“La lucha de los jóvenes por el clima está diciéndole a tipos de 50 y 60 años que no tienen derecho a decidir sobre sus vidas”
El cambio climático no es solo un asunto ambiental, de un planeta que se calienta. También es una cuestión de la acción y percepción humanas; y abordar el aspecto social parece cada vez más relevante para reconocer y tratar el problema. Así lo muestra que el Consejo Superior de Investigaciones Científicas (CSIC) haya creado este año la primera plaza dedicada a analizar las “transformaciones antropológicas de la crisis climática”, que acaba de ganar el antropólogo social Emilio Santiago Muíño (Ferrol, 1984).
Desde su nuevo puesto, la tarea del investigador gallego será profundizar en la complejidad social y cultural de fenómenos relacionados con esta crisis ecológica, algo que, avanza, puede abarcar “desde el conflicto por una mina de litio en Cáceres a las asambleas ciudadanas por el clima, el movimiento de los chalecos amarillos, la actividad lobista o aspectos de la vida cotidiana como los hábitos de transporte de los ciudadanos”.

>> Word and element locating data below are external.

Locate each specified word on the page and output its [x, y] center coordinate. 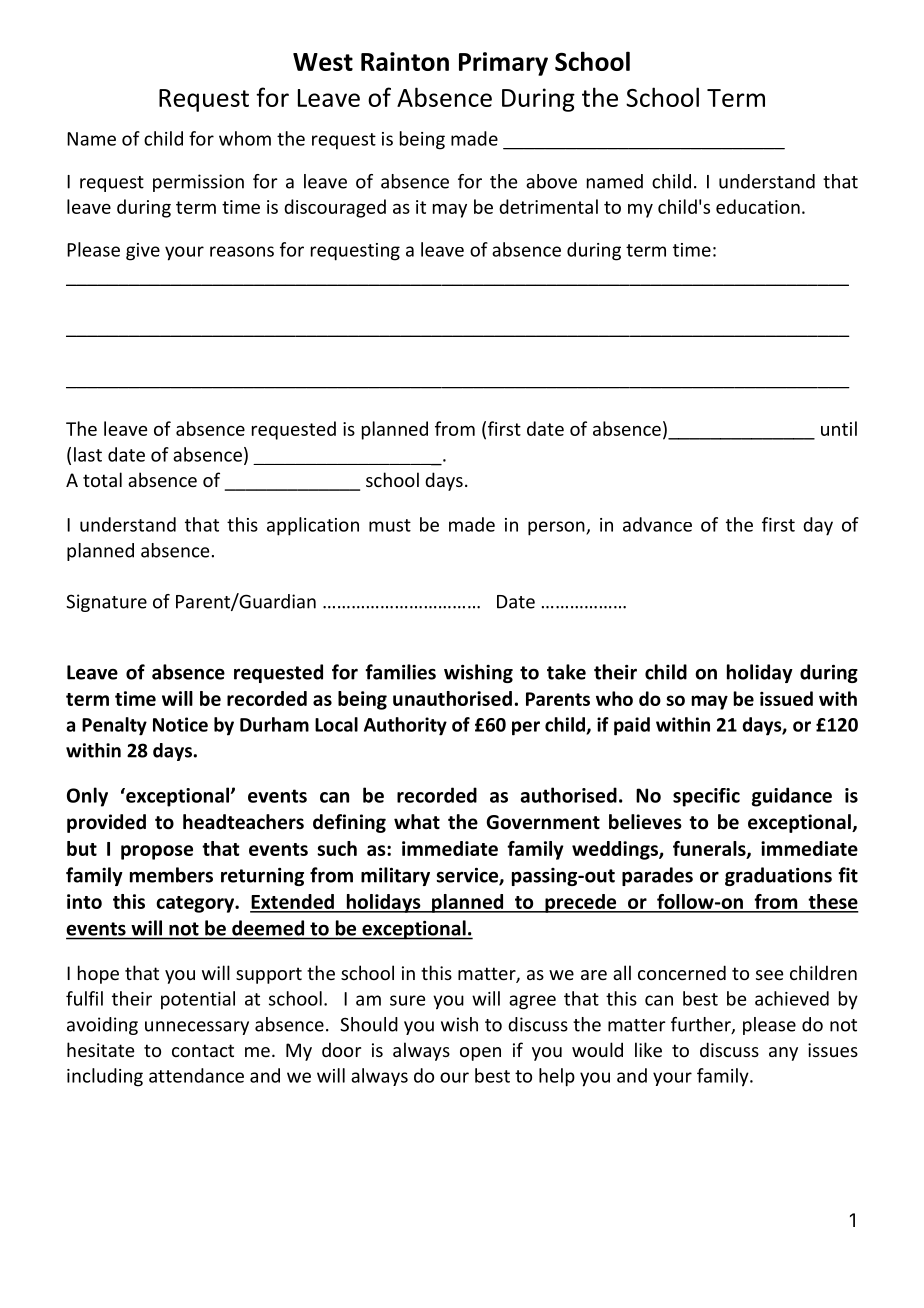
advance [657, 524]
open [480, 1054]
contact [203, 1050]
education [758, 206]
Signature [106, 603]
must [390, 525]
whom [245, 138]
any [783, 1054]
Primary [503, 64]
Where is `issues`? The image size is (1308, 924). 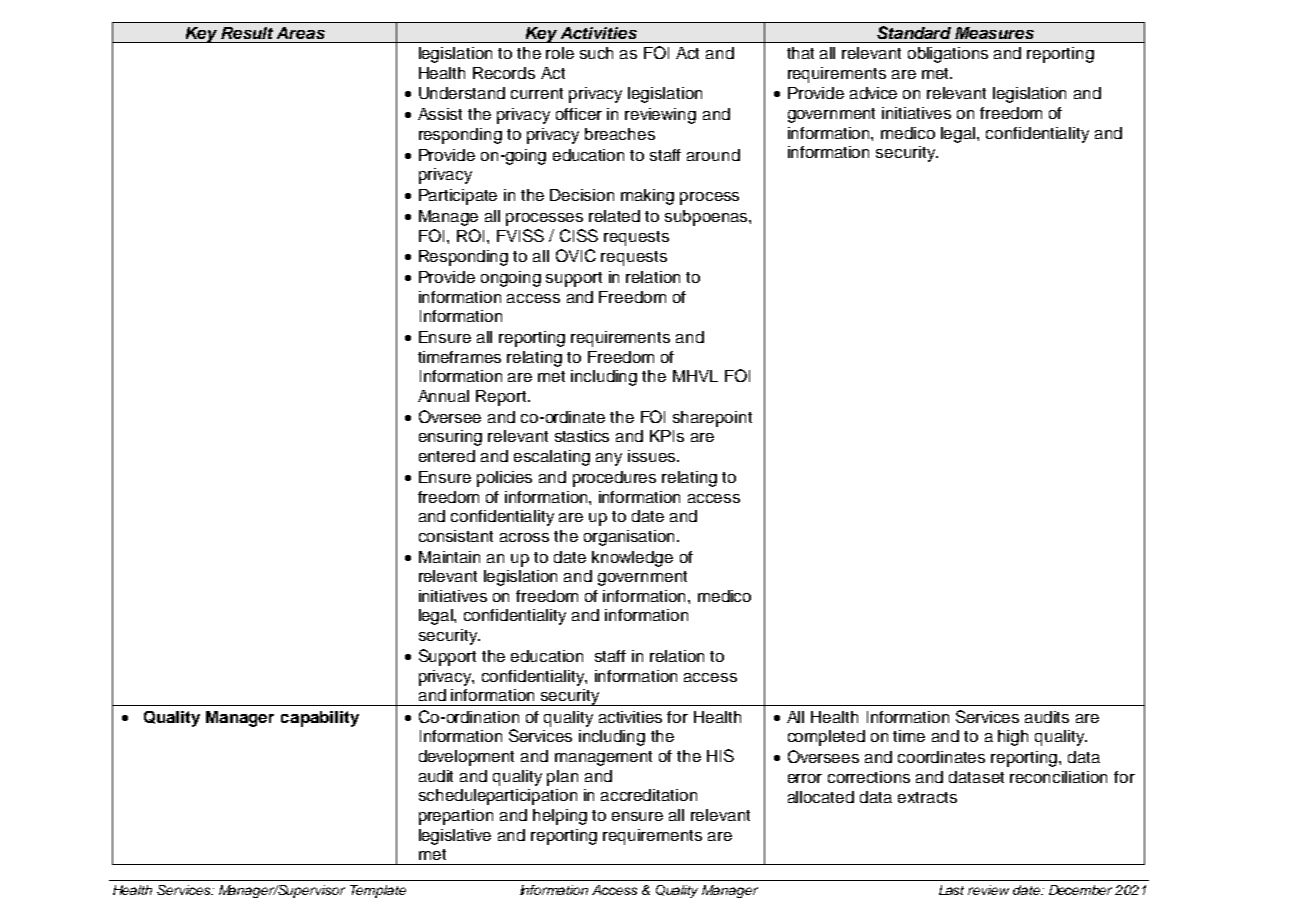 issues is located at coordinates (653, 456).
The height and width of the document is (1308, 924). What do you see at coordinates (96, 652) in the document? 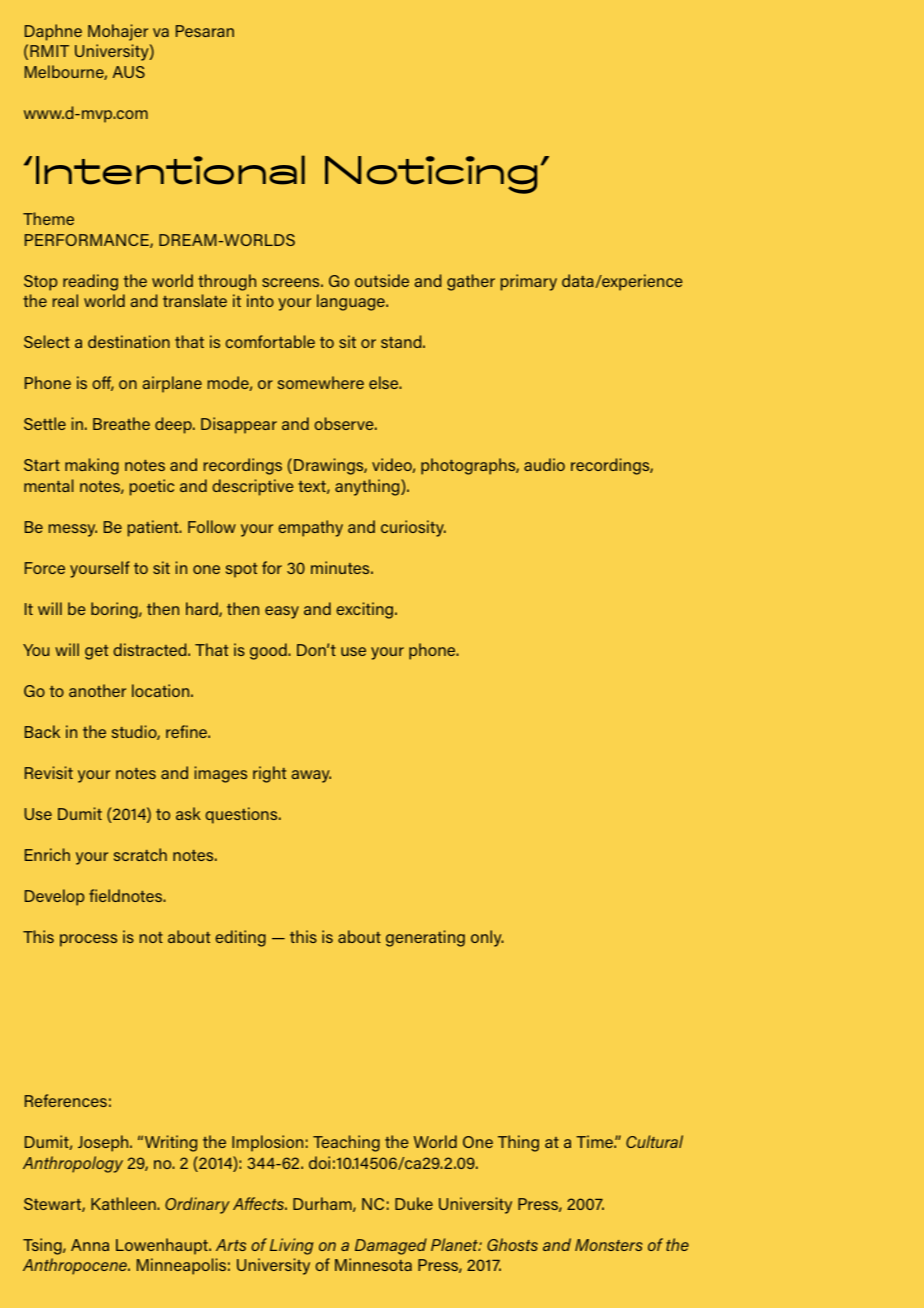
I see `get` at bounding box center [96, 652].
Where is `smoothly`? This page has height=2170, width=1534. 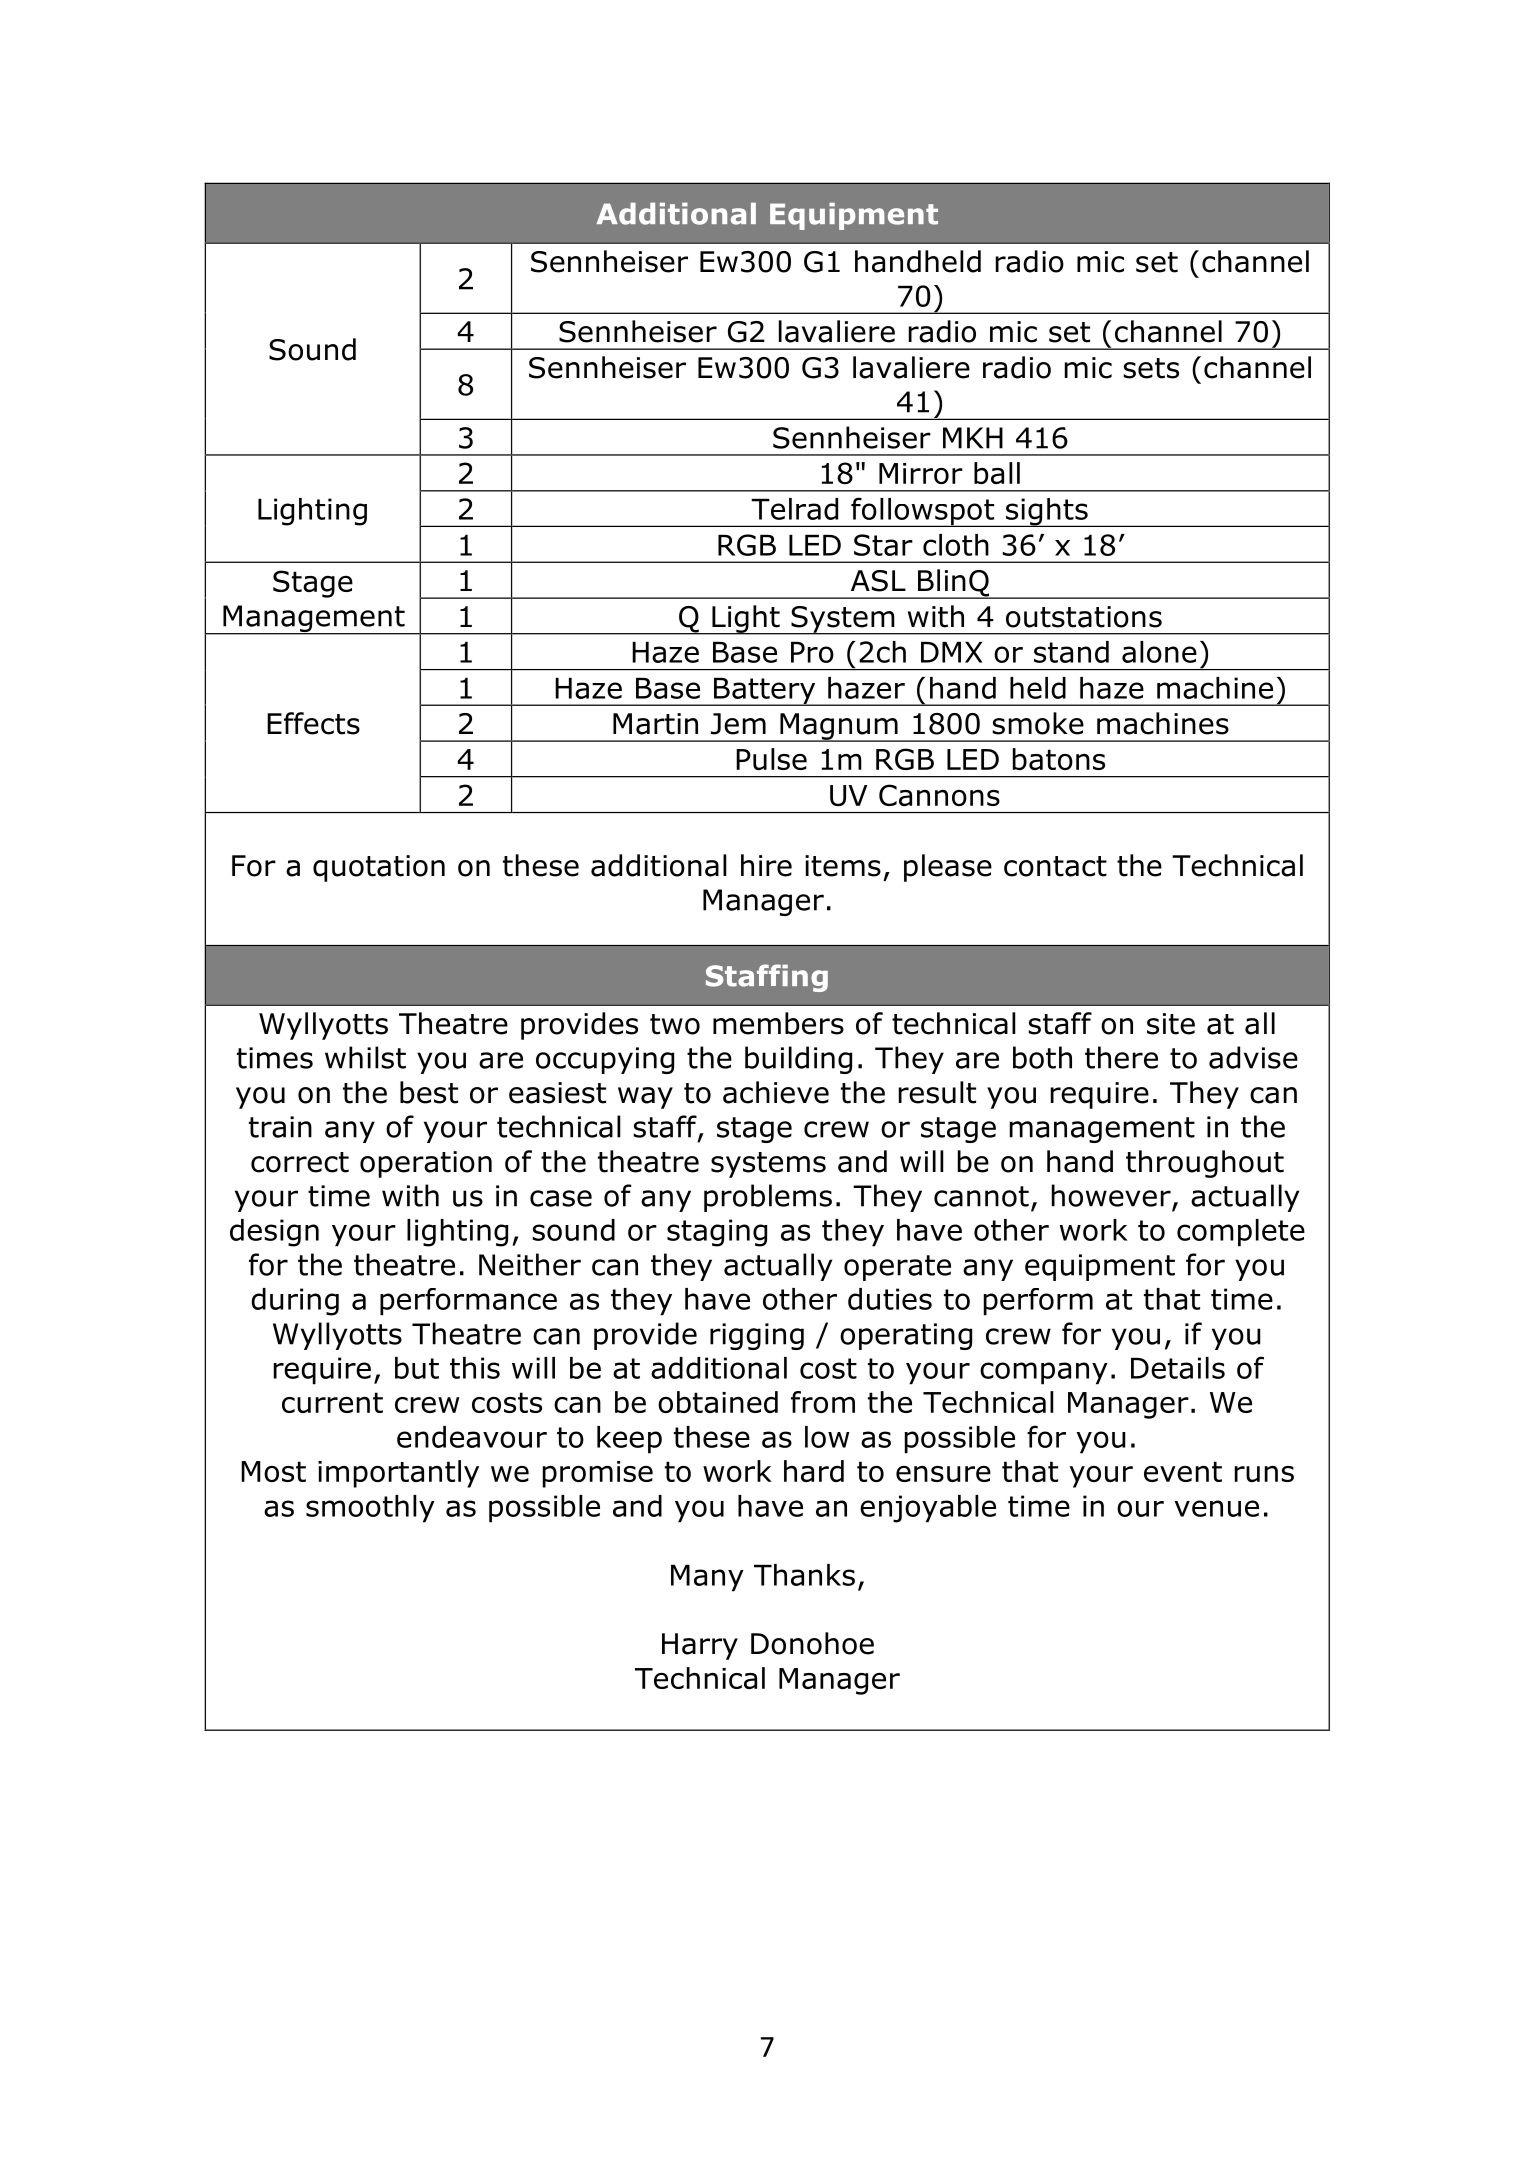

Con su plaza se inicia en el CSIC una línea de investigación de antropología climática ¿Qué es la antropología climática?
Podríamos llamar antropología climática a la atención que está presentado la antropología social y cultural al problema de la crisis climática y las transformaciones que impone. Es un campo de trabajo académico, con sus publicaciones o sus proyectos de investigación. Pero también es un enfoque científico de vital importancia para la deliberación ciudadana sobre qué es la crisis climática, cómo nos afecta y qué podemos hacer, prioritariamente para mitigarla, y como plan b para adaptarnos a sus consecuencias.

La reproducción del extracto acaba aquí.